Wednesday, February 25, 2015

WRITING GRANTS WRITING POEMS

For the last two weeks, a big chunk of my time has been spent writing: writing poems and writing grant proposals.  There are some similarities: for both, a lot of the writing is in the revision; you seek for a unity and flow in a poem and in a proposal; and for both, years of practice may not make perfect, but they do matter a lot in developing the craft.

On the other hand, they are really different, particularly when it comes to the mind and heart (and even the body) process of creating.  Especially when it relates to outcomes.

When you write a grant proposal, you have to tell what you expect your outcomes to be, the steps you will take to get there, how you will evaluate whether you’ve been successful, not to mention who’s going to do it, when it’s going to get done, how much will it cost, how will you promote it, what data will you collect, et cetera.

When I write a poem—or at least, when I’m at my best and least distracted—I may start with an image, a story, an idea, and I may have an idea of where I want the poem to go.  But woe to me if I insist on the ending or even the path I have in my mind!  When I was just starting to write poems (40 years ago!), I usually had an idea what I wanted the poem to be, to promote, to say.  Thank God, most of the time now, I am more interested in exploring where the poem will go, not deciding where it will go.  There are still a lot of decisions I make in the creative process: word choice, line and stanza breaks, and so on.  But there is more surprise, more gift in my writing when I let go and let things happen as I write. 

Sometimes, that means letting go of some pretty cherished words and lines.  And every now and then—rare, but deliciously rare like a steak—what I cut out or kill in one poem becomes the seed for another.

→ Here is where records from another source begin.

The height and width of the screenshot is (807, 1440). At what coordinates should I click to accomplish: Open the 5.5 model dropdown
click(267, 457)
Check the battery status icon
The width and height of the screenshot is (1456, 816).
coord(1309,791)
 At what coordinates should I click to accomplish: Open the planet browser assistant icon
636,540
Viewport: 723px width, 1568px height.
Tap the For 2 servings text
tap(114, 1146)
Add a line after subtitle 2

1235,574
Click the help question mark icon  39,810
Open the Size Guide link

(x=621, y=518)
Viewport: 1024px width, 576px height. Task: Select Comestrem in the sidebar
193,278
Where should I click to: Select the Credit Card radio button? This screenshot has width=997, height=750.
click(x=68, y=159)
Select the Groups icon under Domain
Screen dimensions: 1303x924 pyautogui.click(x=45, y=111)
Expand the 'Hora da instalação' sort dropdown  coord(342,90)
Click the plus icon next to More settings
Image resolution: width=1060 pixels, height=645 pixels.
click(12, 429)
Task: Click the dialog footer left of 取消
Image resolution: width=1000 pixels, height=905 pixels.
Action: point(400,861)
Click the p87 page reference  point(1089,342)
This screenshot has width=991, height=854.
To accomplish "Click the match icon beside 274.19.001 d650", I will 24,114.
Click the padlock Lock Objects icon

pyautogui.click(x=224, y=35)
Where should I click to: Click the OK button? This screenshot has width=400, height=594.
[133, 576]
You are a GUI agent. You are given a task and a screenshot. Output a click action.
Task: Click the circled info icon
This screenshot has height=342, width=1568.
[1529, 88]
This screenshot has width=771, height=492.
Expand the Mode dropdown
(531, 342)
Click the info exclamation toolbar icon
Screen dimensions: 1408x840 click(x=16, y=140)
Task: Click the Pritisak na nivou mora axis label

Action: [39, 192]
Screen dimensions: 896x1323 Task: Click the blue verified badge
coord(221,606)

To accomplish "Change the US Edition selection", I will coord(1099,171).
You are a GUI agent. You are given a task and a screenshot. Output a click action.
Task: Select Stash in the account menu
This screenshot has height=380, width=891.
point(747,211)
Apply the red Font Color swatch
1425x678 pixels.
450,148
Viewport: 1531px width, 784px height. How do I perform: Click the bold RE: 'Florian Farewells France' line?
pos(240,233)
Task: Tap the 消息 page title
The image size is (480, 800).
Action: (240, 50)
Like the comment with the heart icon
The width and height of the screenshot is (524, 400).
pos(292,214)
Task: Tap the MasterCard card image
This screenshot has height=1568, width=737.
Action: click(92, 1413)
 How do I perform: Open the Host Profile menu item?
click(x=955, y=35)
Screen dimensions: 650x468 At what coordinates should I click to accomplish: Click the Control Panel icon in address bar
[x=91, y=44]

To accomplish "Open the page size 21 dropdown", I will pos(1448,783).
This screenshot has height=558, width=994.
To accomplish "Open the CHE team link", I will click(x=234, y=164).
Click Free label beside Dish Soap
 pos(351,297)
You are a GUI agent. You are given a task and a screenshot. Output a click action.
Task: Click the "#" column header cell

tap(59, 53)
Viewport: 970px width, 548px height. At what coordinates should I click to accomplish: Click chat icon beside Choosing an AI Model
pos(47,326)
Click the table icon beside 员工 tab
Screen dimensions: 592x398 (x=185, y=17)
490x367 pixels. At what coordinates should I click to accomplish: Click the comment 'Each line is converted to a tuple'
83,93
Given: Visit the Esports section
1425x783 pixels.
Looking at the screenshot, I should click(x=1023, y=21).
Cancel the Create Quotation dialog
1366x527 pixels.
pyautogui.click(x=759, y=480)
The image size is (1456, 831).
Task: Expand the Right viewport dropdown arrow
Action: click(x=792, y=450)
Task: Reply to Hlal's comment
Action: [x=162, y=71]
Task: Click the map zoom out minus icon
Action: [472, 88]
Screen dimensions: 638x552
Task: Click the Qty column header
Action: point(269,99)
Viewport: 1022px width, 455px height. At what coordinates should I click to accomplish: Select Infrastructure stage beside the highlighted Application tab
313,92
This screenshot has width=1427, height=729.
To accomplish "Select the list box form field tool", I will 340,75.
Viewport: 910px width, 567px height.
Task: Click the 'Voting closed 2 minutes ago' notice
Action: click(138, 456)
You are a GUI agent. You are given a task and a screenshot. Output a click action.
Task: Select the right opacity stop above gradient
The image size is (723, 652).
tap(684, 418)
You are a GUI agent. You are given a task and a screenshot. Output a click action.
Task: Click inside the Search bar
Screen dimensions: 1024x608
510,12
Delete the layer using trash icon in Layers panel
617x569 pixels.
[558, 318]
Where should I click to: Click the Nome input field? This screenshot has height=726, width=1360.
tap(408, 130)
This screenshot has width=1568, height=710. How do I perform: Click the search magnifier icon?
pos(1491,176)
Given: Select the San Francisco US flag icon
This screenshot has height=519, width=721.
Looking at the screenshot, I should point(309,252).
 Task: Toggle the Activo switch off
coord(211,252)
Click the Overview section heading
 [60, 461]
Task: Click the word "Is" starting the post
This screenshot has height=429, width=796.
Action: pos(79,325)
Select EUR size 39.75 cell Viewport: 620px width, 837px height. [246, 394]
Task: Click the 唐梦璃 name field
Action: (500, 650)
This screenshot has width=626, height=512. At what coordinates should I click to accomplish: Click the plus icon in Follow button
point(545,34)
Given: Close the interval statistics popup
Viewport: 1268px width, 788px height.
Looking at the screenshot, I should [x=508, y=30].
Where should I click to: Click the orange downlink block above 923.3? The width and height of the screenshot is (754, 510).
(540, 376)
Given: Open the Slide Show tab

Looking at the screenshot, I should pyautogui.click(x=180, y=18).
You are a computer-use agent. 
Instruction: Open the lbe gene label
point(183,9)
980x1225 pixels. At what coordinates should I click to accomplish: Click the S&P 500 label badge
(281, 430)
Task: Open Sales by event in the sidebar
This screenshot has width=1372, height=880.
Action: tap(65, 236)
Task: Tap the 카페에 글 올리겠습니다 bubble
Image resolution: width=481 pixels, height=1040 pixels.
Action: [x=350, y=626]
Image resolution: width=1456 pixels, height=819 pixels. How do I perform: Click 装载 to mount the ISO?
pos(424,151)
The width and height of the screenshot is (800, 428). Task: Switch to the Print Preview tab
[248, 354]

Much of the first lines of this poem came from a poem I was writing about my father, how the Depression came early to farm country with drought and the despair of the land to provide what families depended on.  I was riffing on the process of nitrogen fixation in the soil, and was enjoying it.  But it really didn’t belong in that poem.  So I took them out, cleaned them up a lit, and started to explore where the poem was leading me.  It wasn’t until I had written almost all of the poem that I saw what it was “about”—or rather who it was “to”: a 6th grade science class at Hans Christian Andersen United School in Minneapolis, where I taught community gardening two springs ago.  Here’s the risen poem:


TO MY 6TH GRADE SCIENCE CLASS


At the root, in the dark, in
tandem with rhizome and wish,
bacteria beg nitrogen
from the soil. It is lifted
up the xylem like a psalm:
some days lament, some
days praise.  Seeds die
and stems are born.  Leaflets
appear as wings out of
a chrysalis.  Sun kisses
chloroplasts into sugar,
and the stamen and pistil
bathe in the nectar that
sirens in the bees.  It’s
all done without an eye,
without a brain, and yet
deep in the deep, roots
burrow like moles: ancient
rock has bedded down there,
ancient ice is flowing.  Taste
and see: this tomato, this corn
has been waiting for you.


Be beauty. Be justice. Taste and see.